Counting on one's fingers seems a natural way to compute numbers, but the Greco-Romans didn't just count "on" their fingers. They counted with their fingers, and not to be quick and accurate with the finger symbols could be embarrassing.

Evidence, particularly from the Imperial Roman world, comes from archaeology and ancient writers. Archaeological evidence comes from tombs, mosaics, and tesserae (dice), which last show finger symbols on one side and Roman numerals on the other.

Burma P. Williams and Richard S. Williams, in their article "Finger Numbers in the Roman World and the Early Middle Ages," from Isis, Vol. 86, No. 4 (Dec. 1995), pp. 587-608, state that Quintilian said an orator would be considered uneducated were he hesitant in calculating or used the wrong gestures with his fingers while making a calculation. This shows that fingers were probably not just used to show numbers, but to perform operations like addition and subtraction on them. However, as the authors state, we don't know whether the ancients used their fingers merely to keep track of intermediate stages while making mental calculations or whether they used their fingers actually to perform the computations.

This finger number system appears to have been in use throughout the Greco-Roman world and well into the Middle Ages. That the Greeks used fingers for computations seems implicit in the Homeric term for counting, pempathai, which means 'to count by fives'.
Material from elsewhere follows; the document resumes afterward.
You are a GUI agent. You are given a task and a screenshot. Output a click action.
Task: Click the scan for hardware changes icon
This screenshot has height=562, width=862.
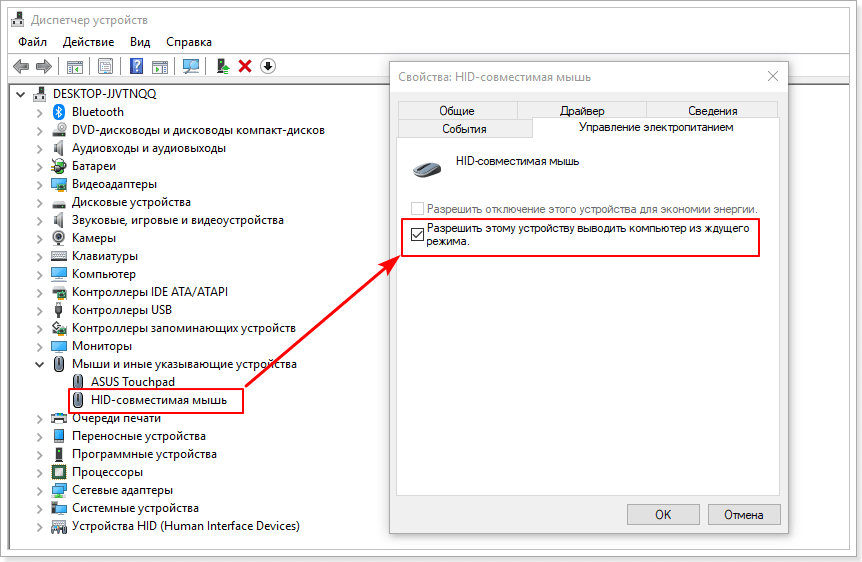click(x=190, y=66)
The article "Finger Numbers in the Roman World and the Early Middle Ages" mentions a riddle (from Symphosius and Alcuin) which seems to show something about how counting was done:

How can 7 from 8 equal 6? Since the number 8 was represented by lowering the little and ring finger of the left hand and the number 7 was represented by lowering just the little finger, if you start with the 8 -- i.e., little and ring finger lowered -- and then raise the little finger to subtract the 7, the ring finger remains lowered and that was the symbol for 6. Obviously, the wrong answer, but perhaps a cautionary tale for those learning the finger calculator.